# Safety question



## Ranger (May 31, 2008)

I've been reading a bit recently about kayaks with leaks, kayaks taking on water, kayaks sinking, kayaks splitting, kayaks with holes, kayaks........you get the picture.

Since then I've been giving this a bit of thought!

I might be missing something fairly basic, so call me an idjit if you must, but WHY dont SOT's have dividers within the hull to compartmentalise the thing?

Mine has a front, centre and rear hatch, so WHY isn't it divided into three seperate compartments?

This would serve mulitple purposes:
a) Should one compartment split or become holled, the remainders would provide enough flotation to still keep the thing above water.
b) It would prevent items sliding around and being lost to arms reach within the kayak.
c) It would provide added strength, support and rigidity to the hull.
d) One compartment could even be utilised as cold fish storage with a coolbag liner.

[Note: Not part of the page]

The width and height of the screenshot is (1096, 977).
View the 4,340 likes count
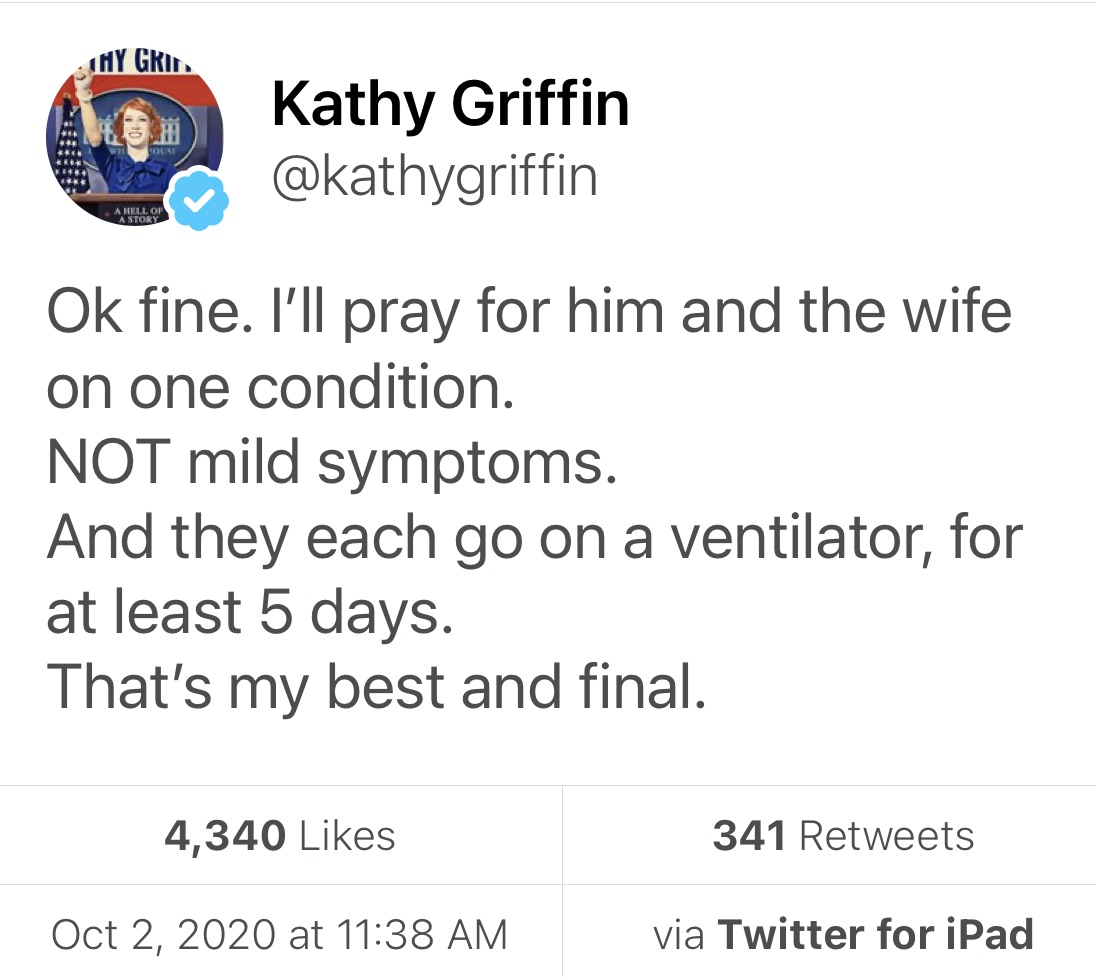[x=226, y=836]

Is it too difficult with kayaks being rotomoulded, too expensive, or am I missing something completely?

Mr Hobie, please hear my concerns and develop the "Hobie Ranger Fish" with the compartmentalised hull, reverse mirage drive and coolfish storage!


----------



## ausbass (Feb 15, 2007)

Ranger said:


> Is it too difficult with kayaks being rotomoulded, too expensive, or am I missing something completely?

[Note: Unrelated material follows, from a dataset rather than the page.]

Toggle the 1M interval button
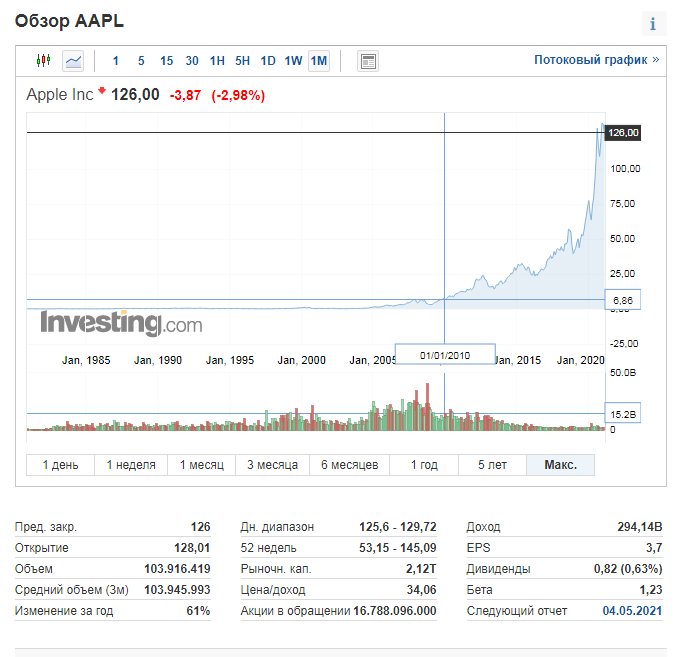The height and width of the screenshot is (657, 676). pos(319,61)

Well when the kayaks are roto-moulded the only parts that can be made are the shell parts, no internals (scupper holes are part of the shell). So dividing walls need to be fitted after coming out of the oven, but small hatches (even the Outback and Revo front hatches are small) and access to the internal hull is a bitch so hard walls would be very difficult to install.

I have made internal walls out of closed cell foam (NOT polystyrene) which are wedged in and they hug the curves of the hull, especially the bottom; thus sealing off water from other parts. Though one thing I will be doing is adding thick plastic on both sides to stiffen up certain areas.

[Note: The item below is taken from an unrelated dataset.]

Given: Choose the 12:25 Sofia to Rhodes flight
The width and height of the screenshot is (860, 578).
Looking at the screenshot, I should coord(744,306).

I remember somebody else on here talking about making essentially a cooler box in the front of there Revo, Im considering doing something similar but for separating the front and mid sections from each other.


----------



## Feral (Oct 18, 2008)

You can actually get a kayak made up of different distinct sections that all go together to form the the yak, disassemble for transport / storage. That would give you the affect your talking about.

Otherweise you could probably silicon in some bulkheads if you wanted.


----------



## Davey G (Jan 15, 2006)

or another option would be for manufacturers to stop making kayaks that leak....


----------



## AndyC (Feb 29, 2008)

On the subject of kayak hulls failing, I wonder if this will become a common problem into the future, as kayaks age and suffer accumulated UV degradation?

Given that kayaking is still relatively 'new', I suppose we have yet to reach the stage where plastic kayaks are simply becoming worn out and should be recycled/discarded. And given that a kayak is a relativelly high dollar item, its easy to imagine that people will be loath to trash them, even when they should. Does polyethylene become brittle over time?

AndyC


----------